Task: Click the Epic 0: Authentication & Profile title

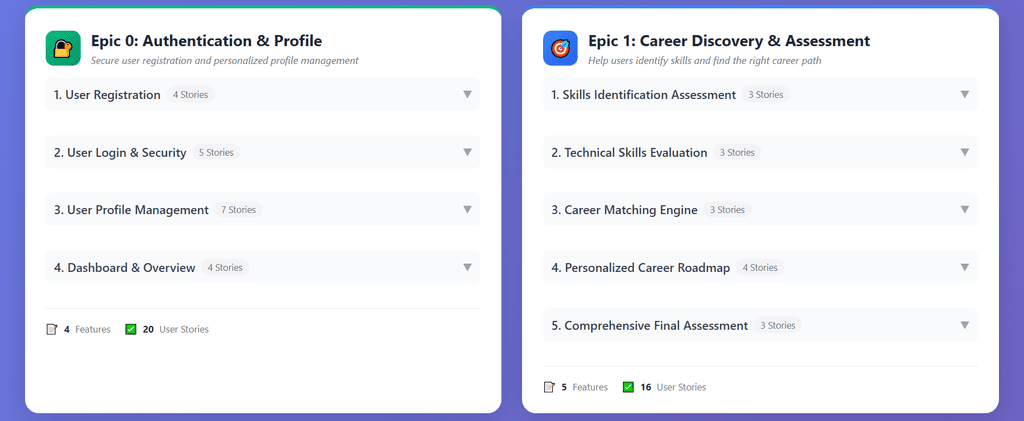Action: coord(206,41)
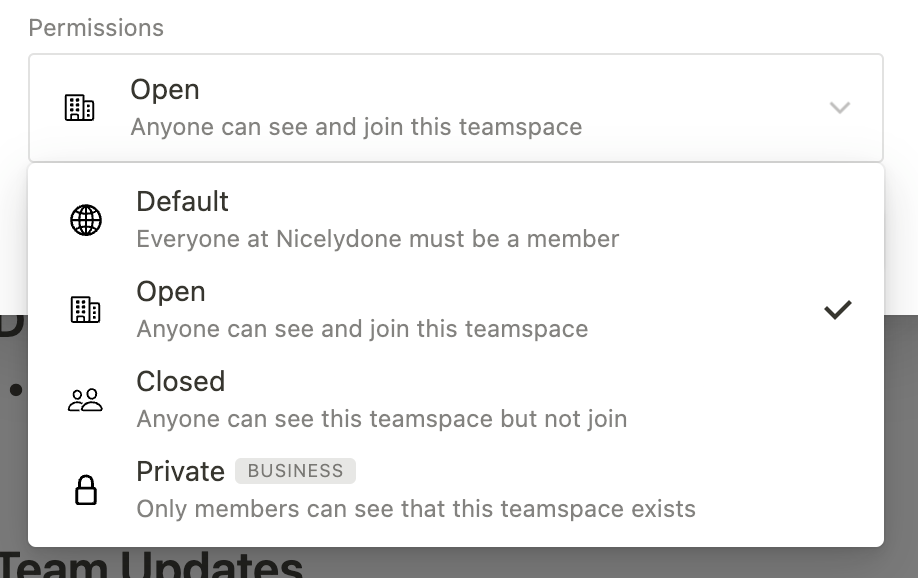
Task: Click the Team Updates heading behind the menu
Action: click(x=152, y=565)
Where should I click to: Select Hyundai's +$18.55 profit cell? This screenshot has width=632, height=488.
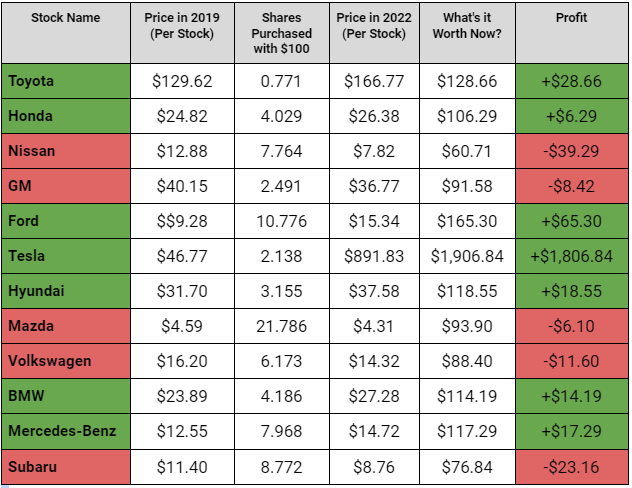(x=571, y=291)
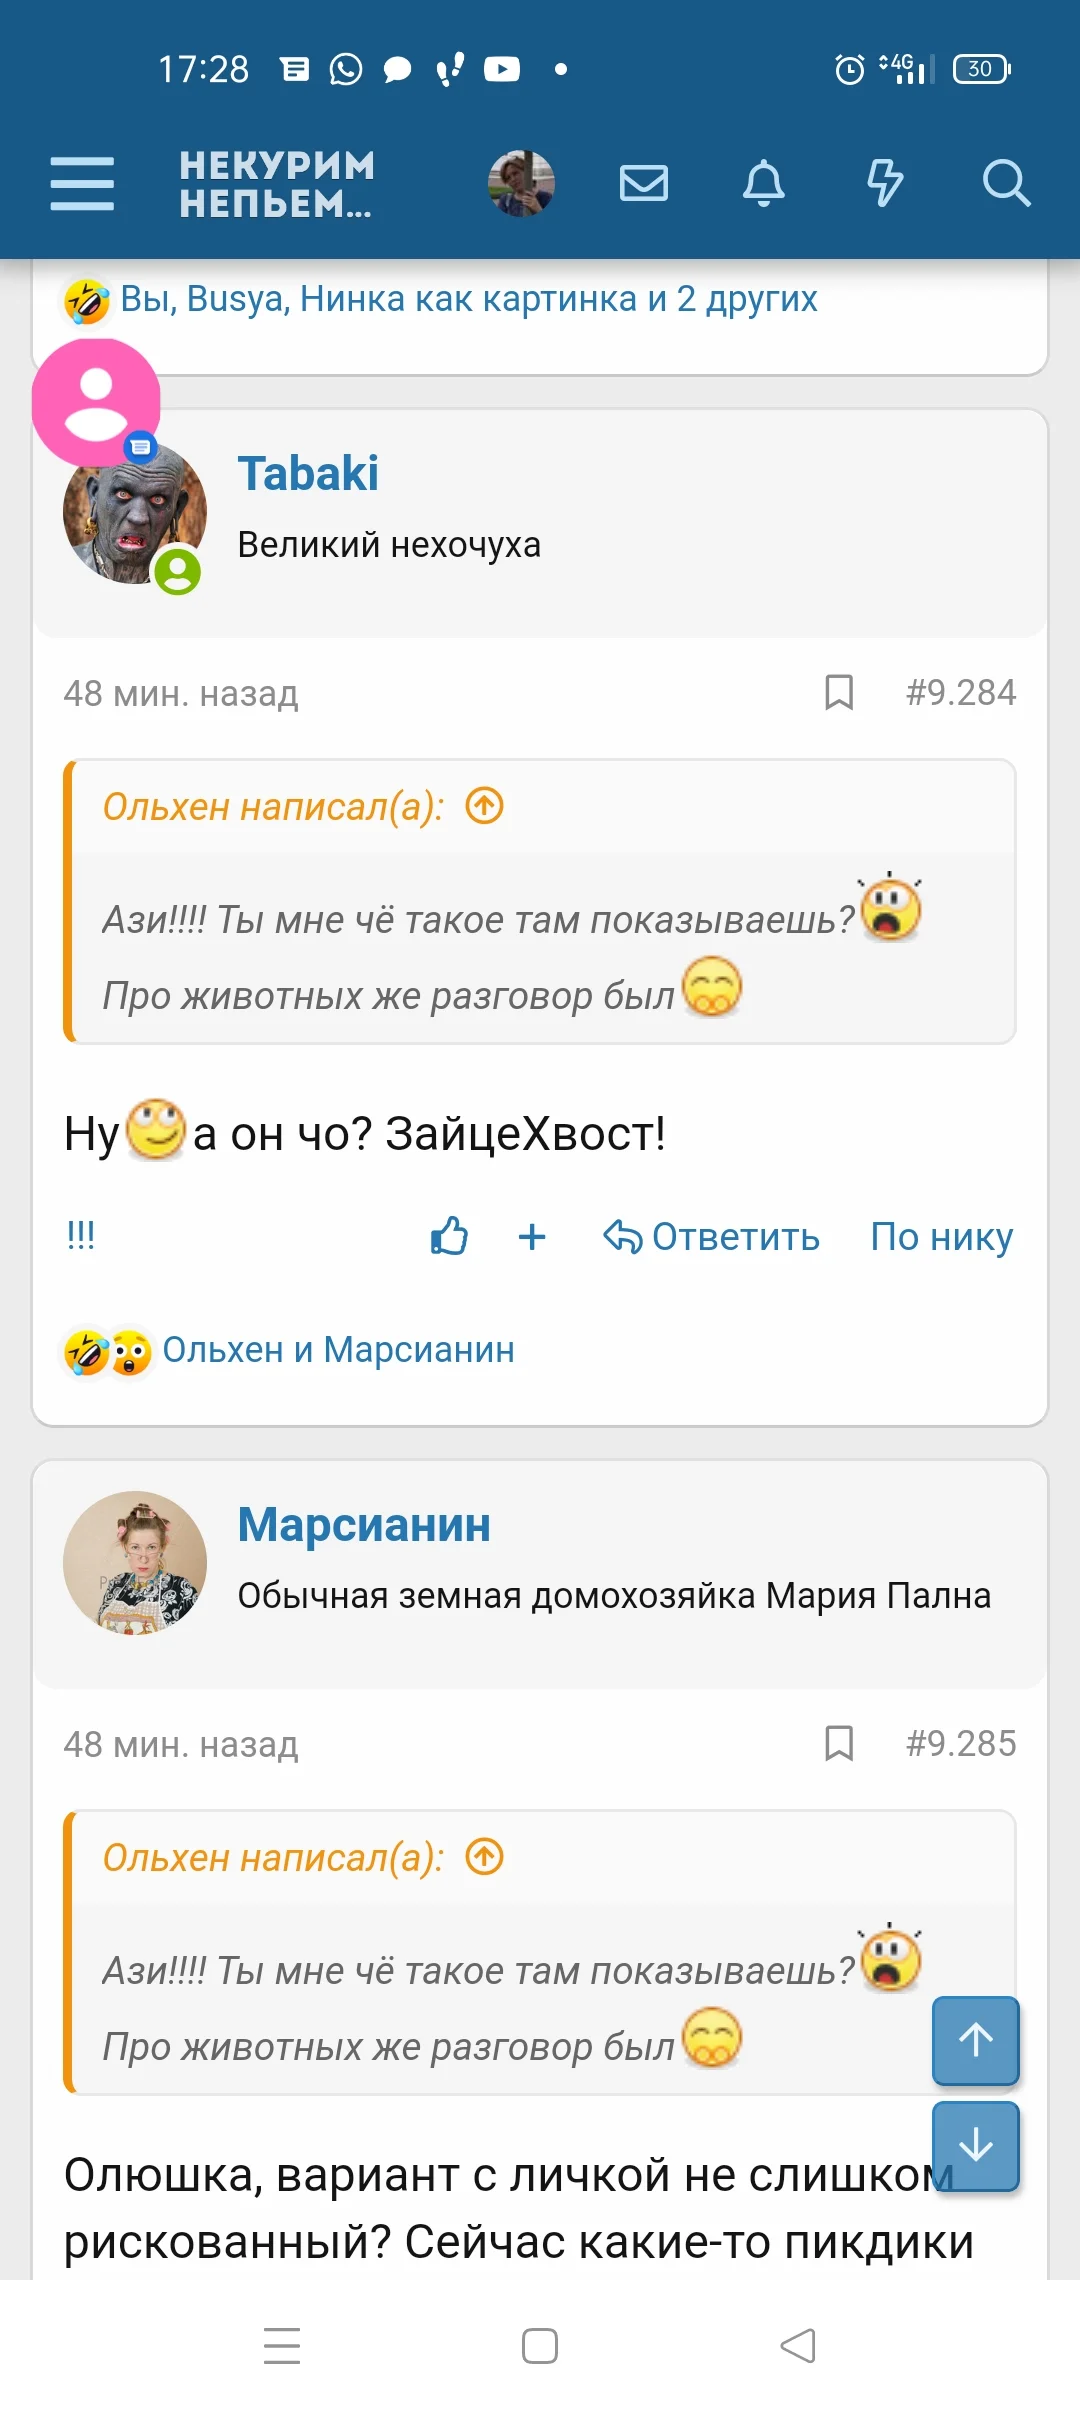Image resolution: width=1080 pixels, height=2412 pixels.
Task: Open the hamburger navigation menu
Action: [x=82, y=183]
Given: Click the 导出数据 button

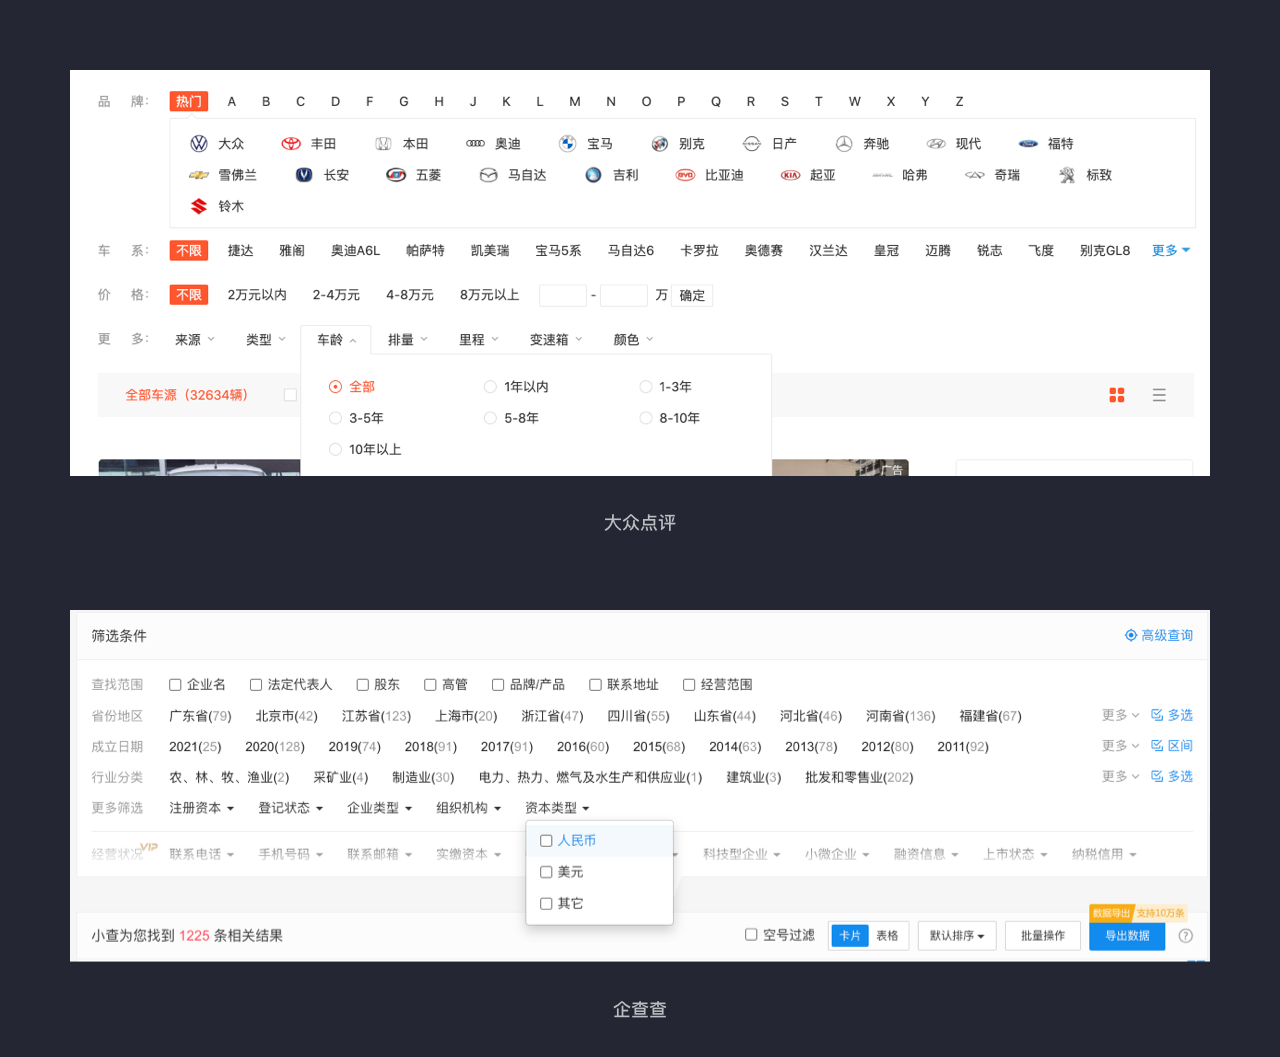Looking at the screenshot, I should tap(1127, 936).
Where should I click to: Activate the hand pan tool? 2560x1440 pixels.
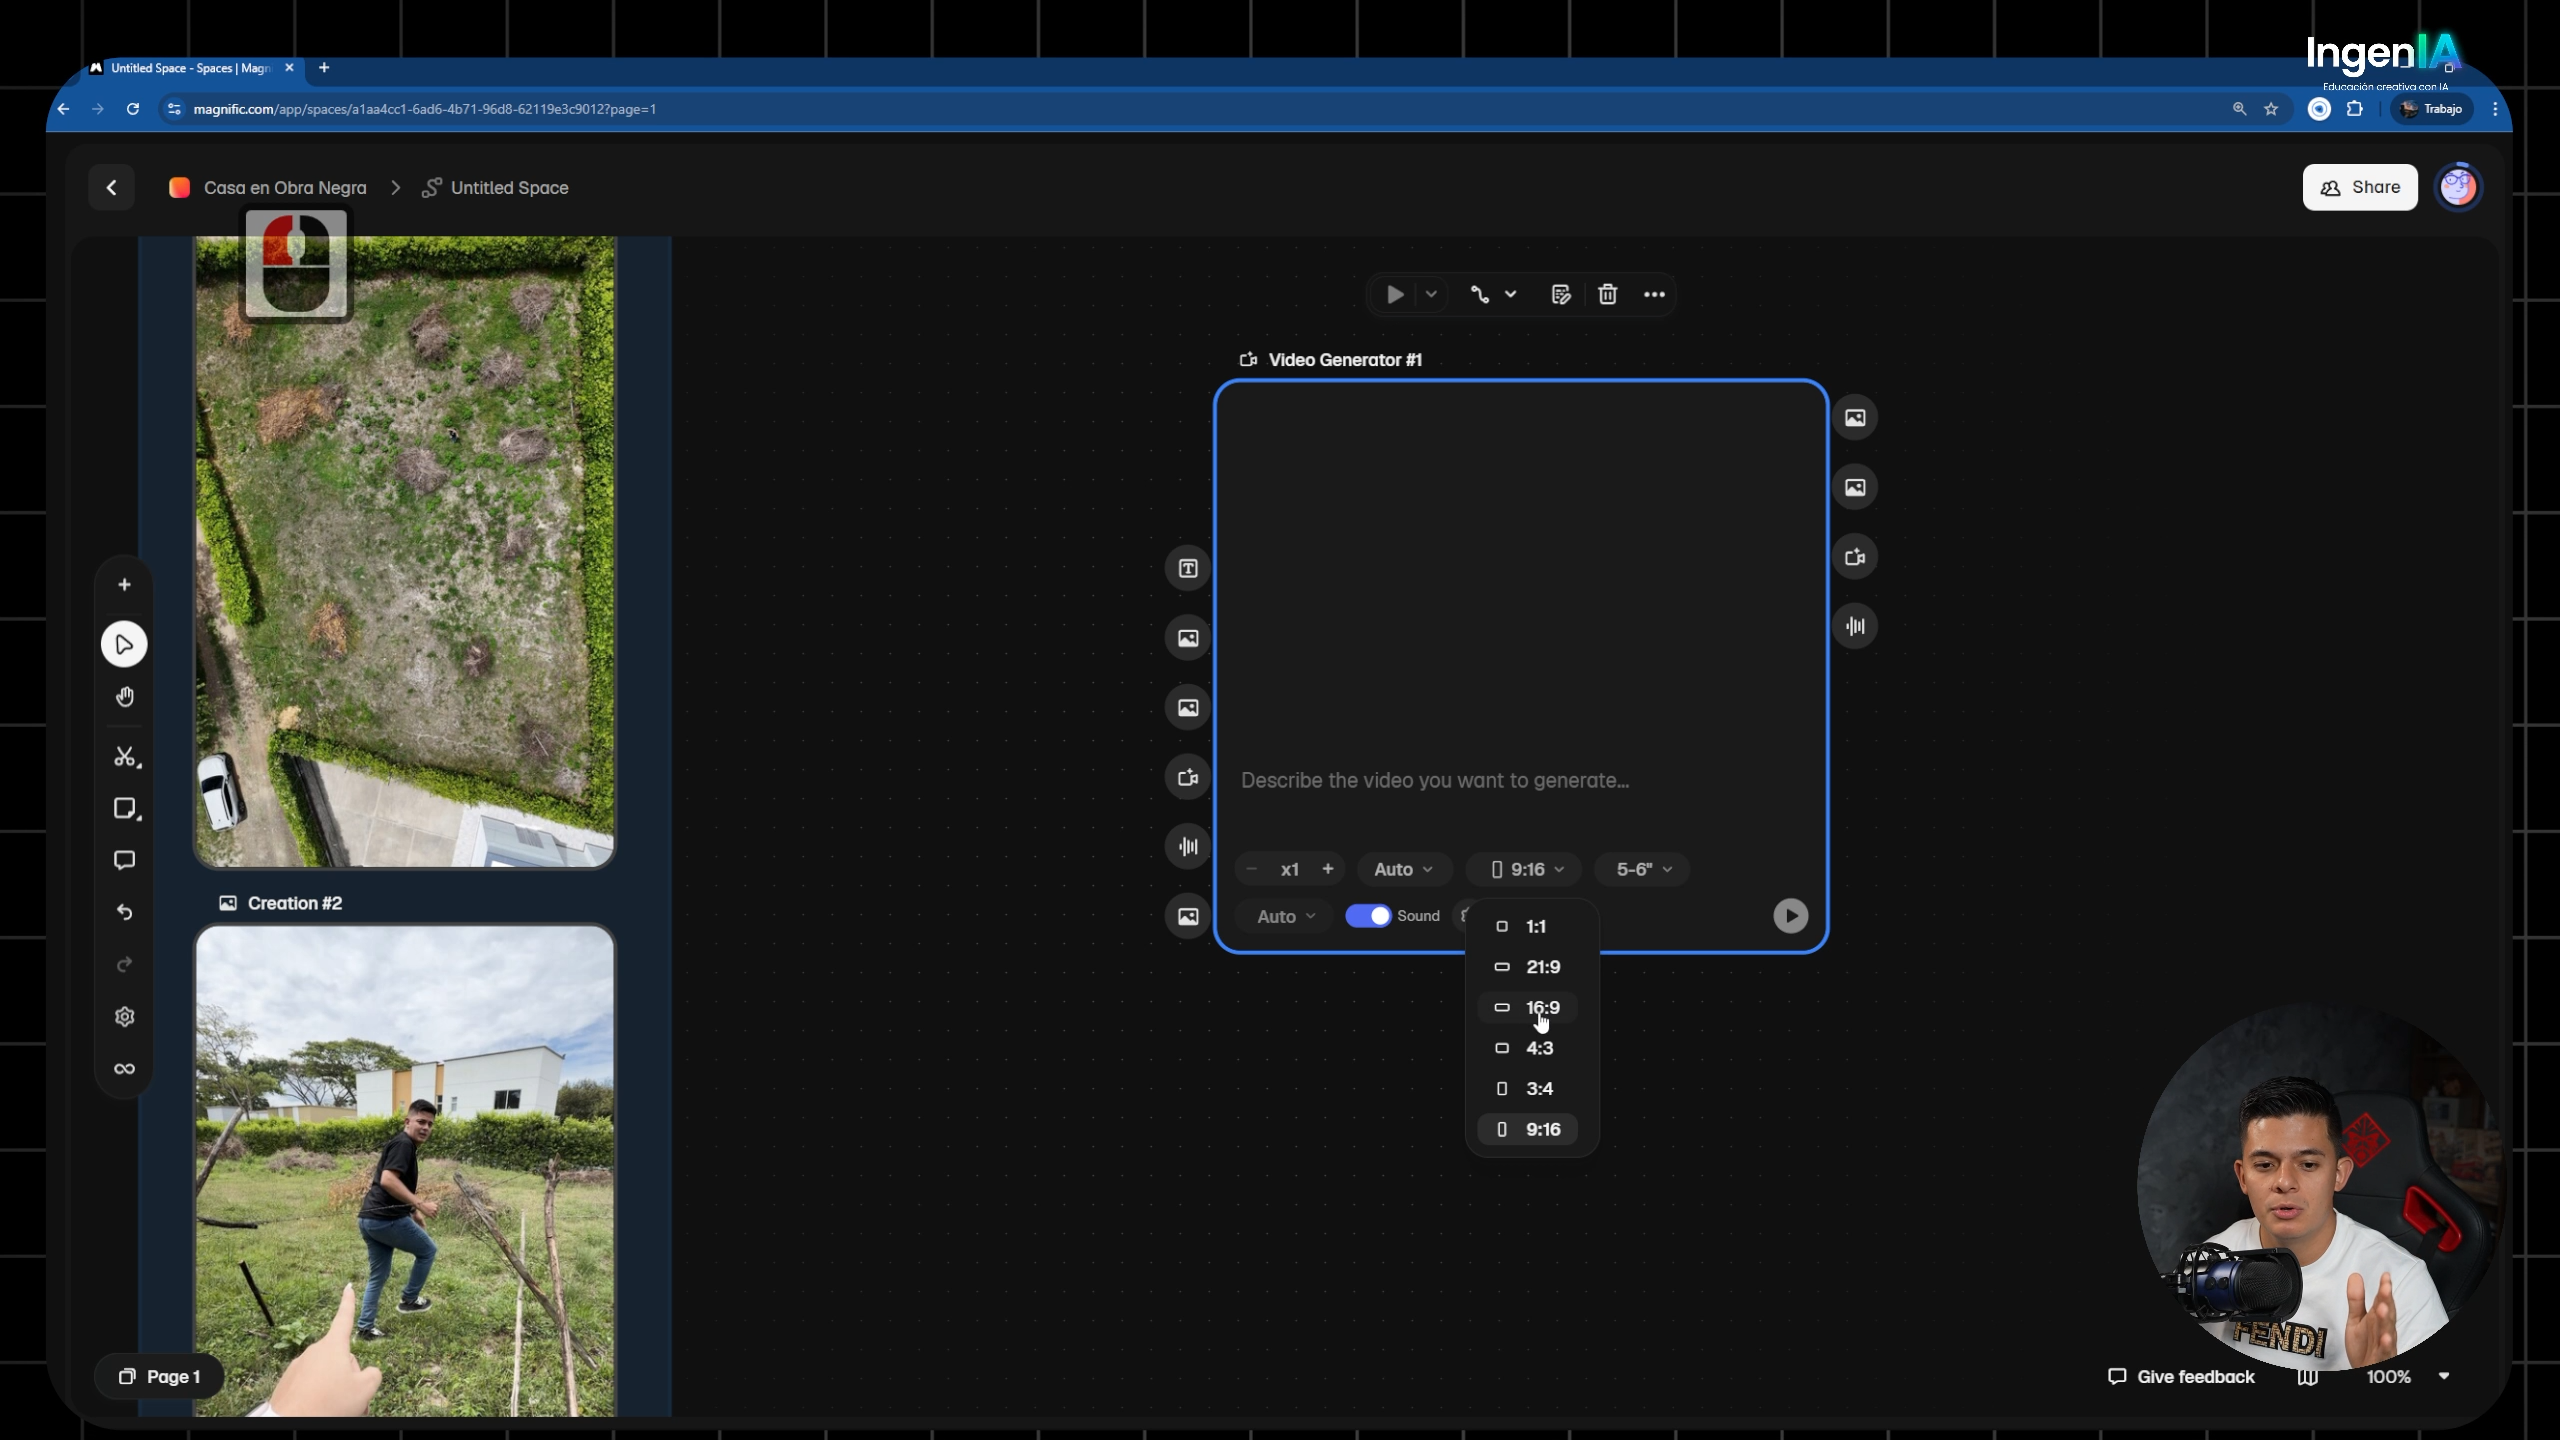click(125, 697)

Exercise requirements: Everything from the line holding "Where should I click to: Select" to the close of the records should be written out exactly, both ends included, with pictures omitted.

Expected answer:
Where should I click to: Select Hyundai's +$18.55 profit cell? This screenshot has width=632, height=488.
(x=571, y=291)
Image resolution: width=1080 pixels, height=2412 pixels.
Task: Open the hamburger navigation menu
Action: [x=82, y=183]
Given: Click the 导出数据 button

Looking at the screenshot, I should tap(1127, 936).
Where should I click to: Activate the hand pan tool? 2560x1440 pixels.
click(125, 697)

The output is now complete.